Mr. Hattersley : I proposed to give the basic figure later, but I will give it now, and repeat it later. We all know that Mr. Rupert Murdoch owns 35 per cent. of Sunday newspaper circulation and approaching 35 per cent. of daily newspaper circulation. That is unhealthy--
Mr. Riddick : What about television?
Mr. Hattersley : I shall deal with that, if the hon. Gentleman can contain himself.
We also know that Mr. Murdoch owns a satellite station, and that he hopes that that station will have millions rather than hundreds of thousands of viewers. Hon. Members must decide whether that degree of concentration--for which the hon. Member for Slough is preparing with his trigger mechanism, which will be "ticked in" when the viewing population of Sky Television reaches a certain figure--is such a danger that it wants to support an immediate proposal to limit that concentration.
The Bill is right to provide that no proprietor of a local or national newspaper shall have more than a 20 per cent. share in the ownership of a Channel 3 or Channel 5 company. If we have a complaint about that, it is that it is not sufficiently rigorous in trying to separate the ownership of newspapers and television. The only intention in our amendment--and, I think, in the amendment of the hon. Member for Slough--is to try to apply that same principle to all types of television broadcasting.
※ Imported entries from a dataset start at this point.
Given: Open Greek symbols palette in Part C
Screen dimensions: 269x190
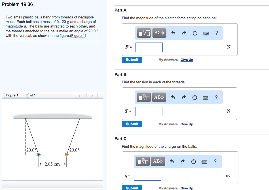Looking at the screenshot, I should click(x=158, y=162).
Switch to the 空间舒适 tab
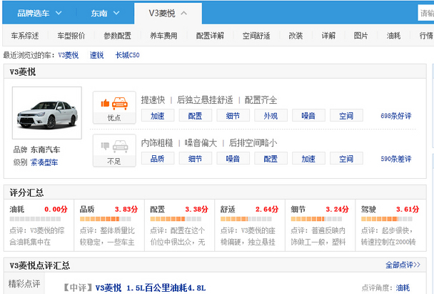 point(256,36)
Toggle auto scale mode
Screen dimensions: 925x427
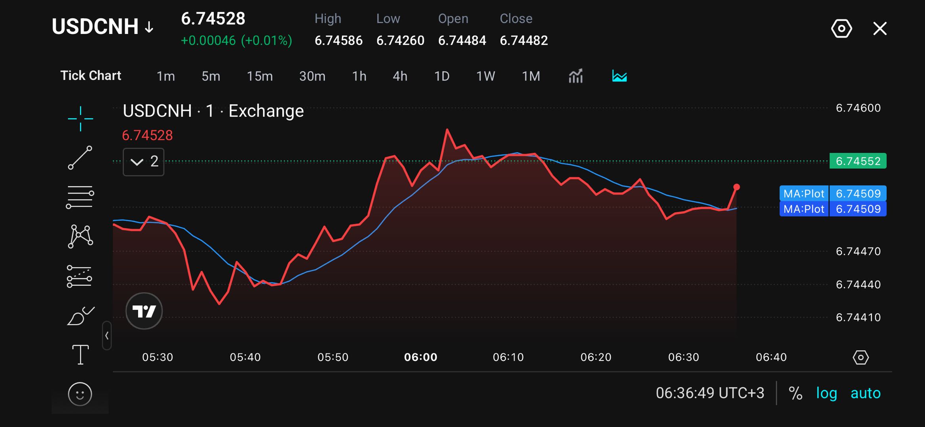(x=866, y=393)
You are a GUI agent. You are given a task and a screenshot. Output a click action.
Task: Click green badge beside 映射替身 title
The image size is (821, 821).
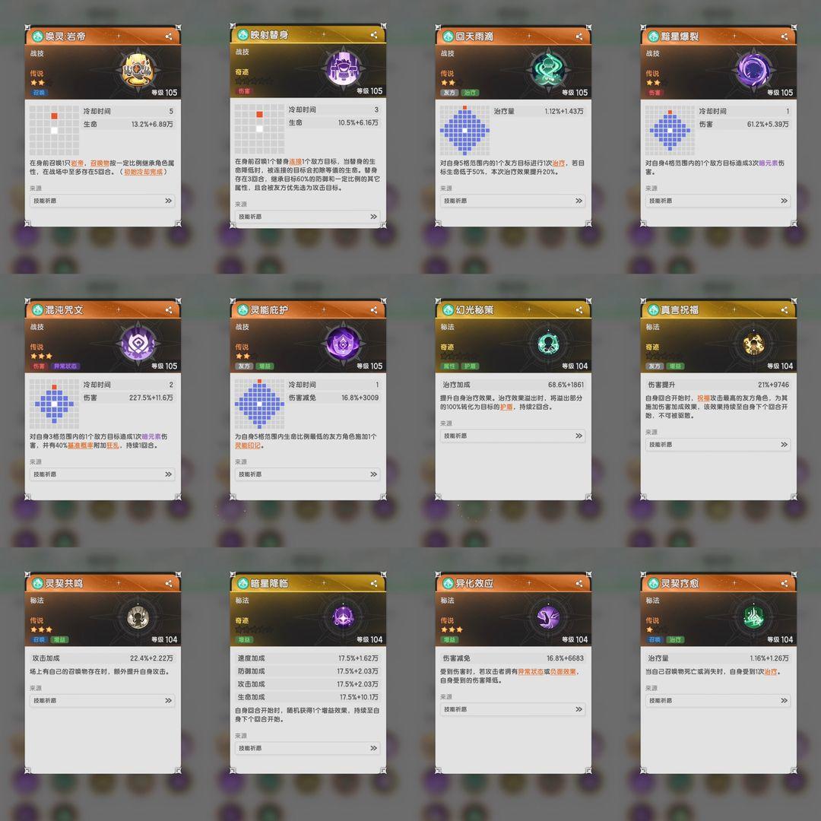click(242, 34)
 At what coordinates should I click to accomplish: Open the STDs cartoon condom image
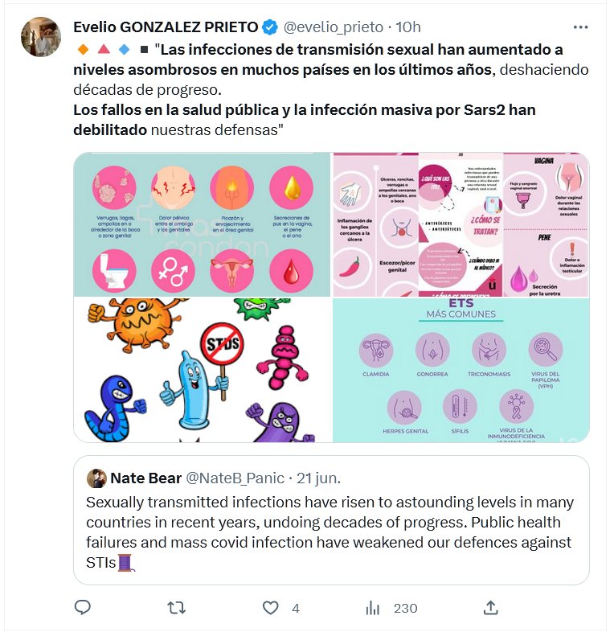[x=202, y=371]
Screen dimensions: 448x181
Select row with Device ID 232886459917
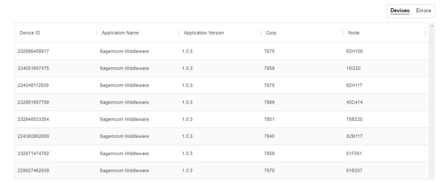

The words that we seek to include in page 146 would apply that principle to all types of satellite broadcasting. It would technically apply to BSB, as it would apply to Sky Television. I want the Minister to tell the House where BSB stands on those matters, and how far it is governed by the present regulations.
If the right hon. Member for Chingford is interested in what advice I have had from BSB, I can tell him that I received a good deal of advice before the Bill's Second Reading. I also had some advice from Sky Television to correct my supposed errors. It is almost impossible to avoid advice from the young gentleman who represents Sky Television on such matters. I have talked to both interests, in both directions. These things are best discussed without suggestions of motives, or the suggestion that anyone who takes advice from anyone who knows about the industry is failing to fulfil his obligations as a Member of Parliament.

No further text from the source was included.